The Court of Appeals for the Fifth Circuit, in Gilmore v. United States,
Another point raised by appellants concerns the applicability of Stack v. Boyle.
Appellants would have us read Rule 29(b) of the Federal Rules of Criminal Procedure, 18 U.S.C.A., as denying to a trial court the power to order a new trial where the judge reserves decision on a motion for judgment of acquittal, the jury thereafter disagrees, and the court then denies the motion. The last sentence of the Rule is: “If no verdict is returned the court may order a new trial or enter judgment of acquittal.” We read that sentence as it is written. It is not limited to a situation wherein the court has denied, rather than reserved decision on, the motion before submitting the case to the jury.
To read Rule 29(b) as appellants would have us read it would make a mistrial due to a disagreement of the jury, where the judge has reserved decision upon a motion for acquittal, equivalent to an acquittal. We think the Rule was not so intended and cannot be so read.
Appellants urge the burden of a retrial as a determinative factor. But many rulings of a trial judge during the course of a trial result in similar burdens. Appellate courts are bound by the rule of finality.
Appeals dismissed.
. 264 F.2d 44, certiorari denied 359 U.S. 994, 79 S.Ct. 1126, 3 L.Ed.2d 982 (1959).
. See also United States v. Swidler, 3 Cir., 207 F.2d 47, certiorari denied, 346 U.S. 915, 74 S.Ct. 274, 98 L.Ed. 411 (1953).
. 342 U.S. 1, 72 S.Ct. 1, 96 L.Ed. 3 (1951).
. 28 U.S.C. § 129L
. See Berman v. United States, 302 U.S. 211, 212-213, 58 S.Ct. 164, 82 L.Ed. 204 (1937); Parr v. United States, 351 U.S. 513, 76 S.Ct. 912, 100 L.Ed. 1377 (1956).
. Cf. Bryan v.
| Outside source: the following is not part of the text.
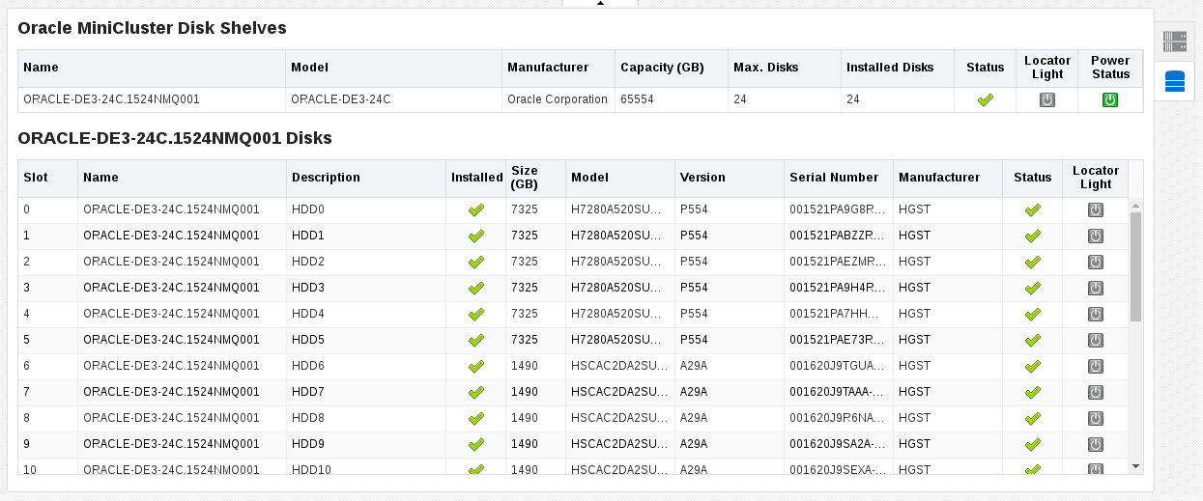
Task: Toggle locator light for HDD3
Action: (1096, 288)
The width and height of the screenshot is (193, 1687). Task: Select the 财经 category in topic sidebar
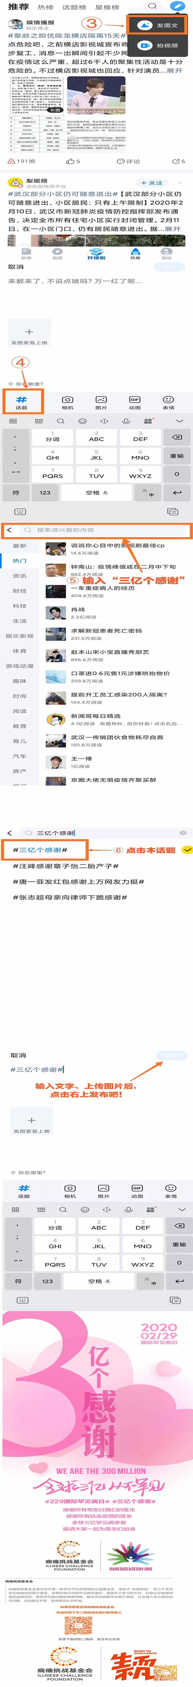point(20,591)
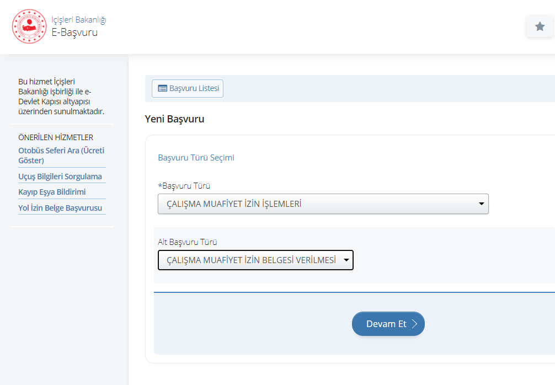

United States, 338 U.S. 552, 70 S.Ct. 317, 94 L.Ed. 335 (1950).
. Supra note 4.
Rehearing
On Petition for Rehearing en banc.
Upon their petition for rehearing en banc appellants urge that the court, in the Memorandum accompanying its order of September 29, 1959, discussed one order from which they sought to appeal but did not mention another order from which they also sought to appeal. This latter order was a denial of a motion for judgment of acquittal upon the ground that the jury had been allowed to disperse after the case had been submitted to them for their verdict.
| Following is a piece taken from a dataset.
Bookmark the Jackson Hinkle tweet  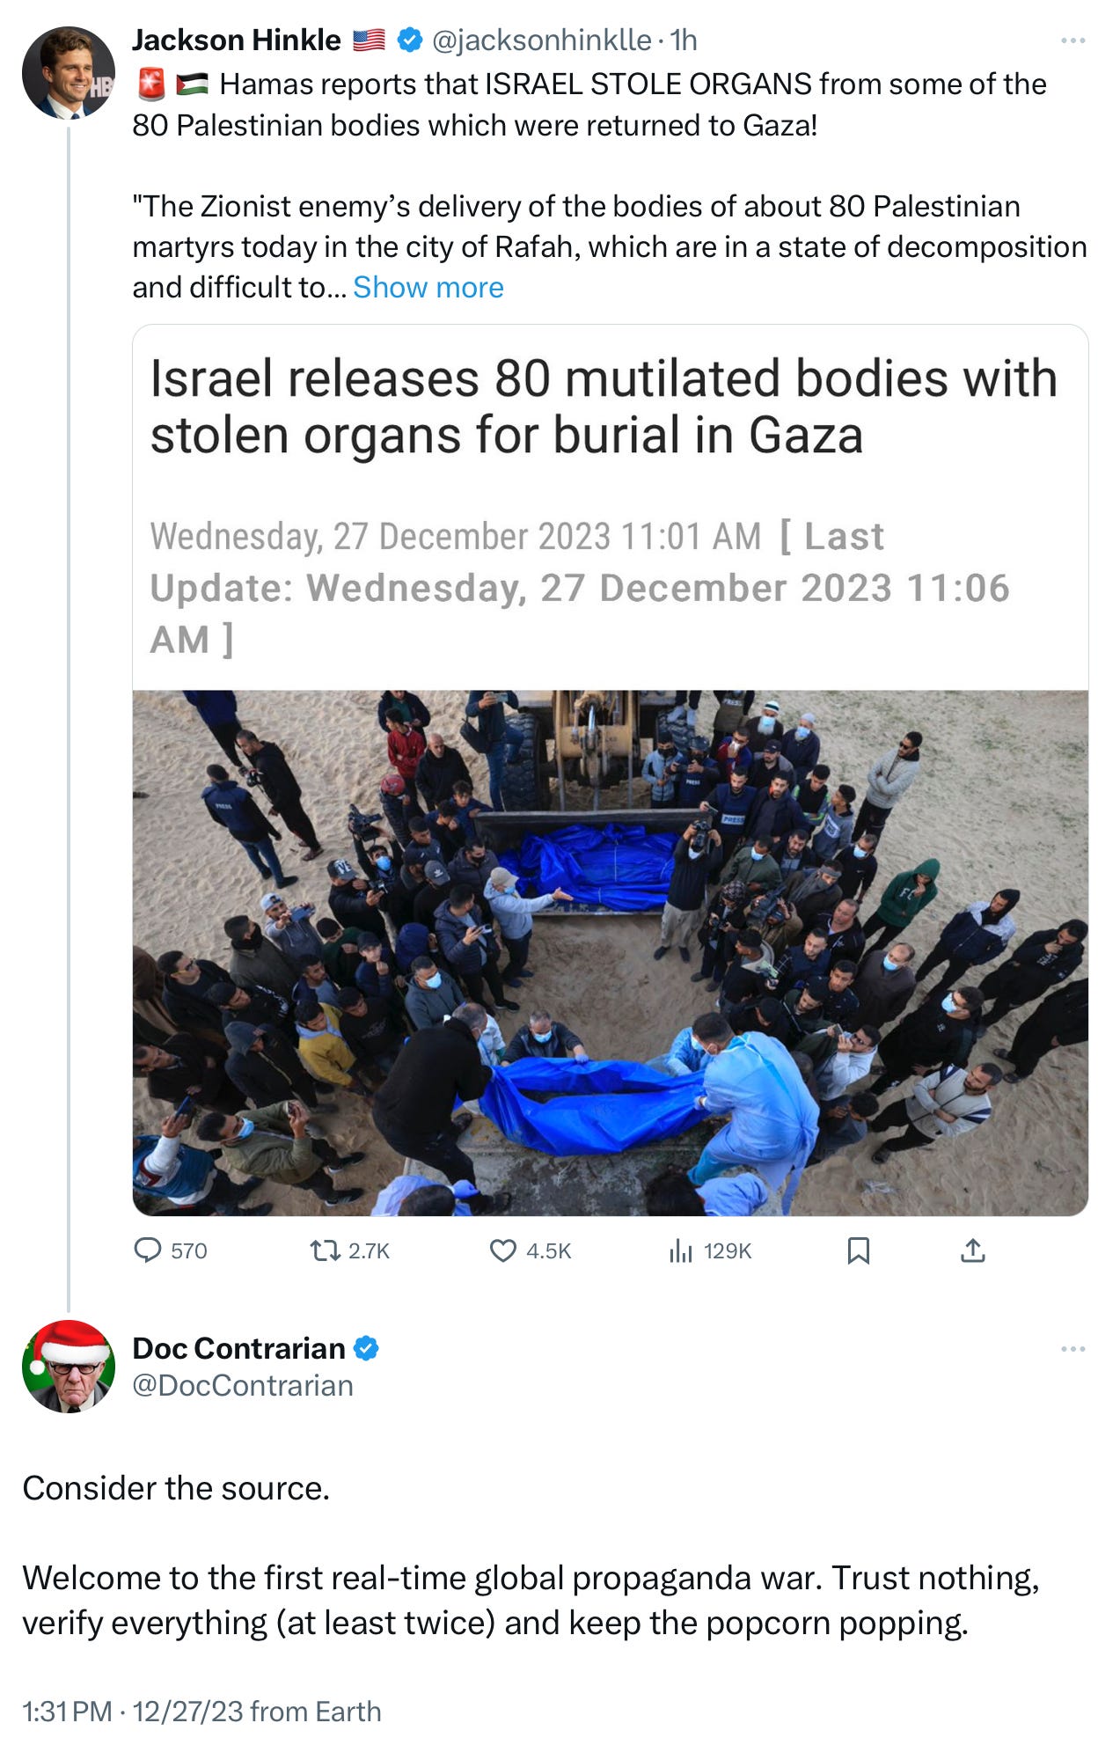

After the jury had retired and had been locked up for some nineteen hours, one juror was taken ill and was hospitalized. It appeared, however, that his indisposition would be temporary and he would shortly be able to resume his duties. The court permitted the remaining jurors to disperse and later reassemble and continue their deliberations, the sick juror having returned to duty. After some twenty-eight additional hours of deliberation the jury was unable to agree and was discharged. The argument of appellants is that the jury was illegally reassembled and that they were thereby twice put in jeopardy. From that premise they conclude that they are entitled to a judgment of acquittal.
We are of opinion that the foregoing argument lacks substance. Even if the premise were valid and the deliberations of the reassembled jurors were void, the most favorable result that could ensue would be a mistrial. A new trial would most certainly be ordered under those circumstances. A mistrial has in fact resulted from the disagreement of the jury. We see no error in the denial of the motion for judgment of acquittal.
Before Prettyman, Chief Judge, and Edgerton, Wilbur K. Miller, Bazelon, Fahy, Washington, Danaher, Bastían and Burger, Circuit Judges, in Chambers.
Order
Upon consideration of appellants’ petition for a rehearing en banc, it is
Ordered by the court that the petition for rehearing en banc is denied.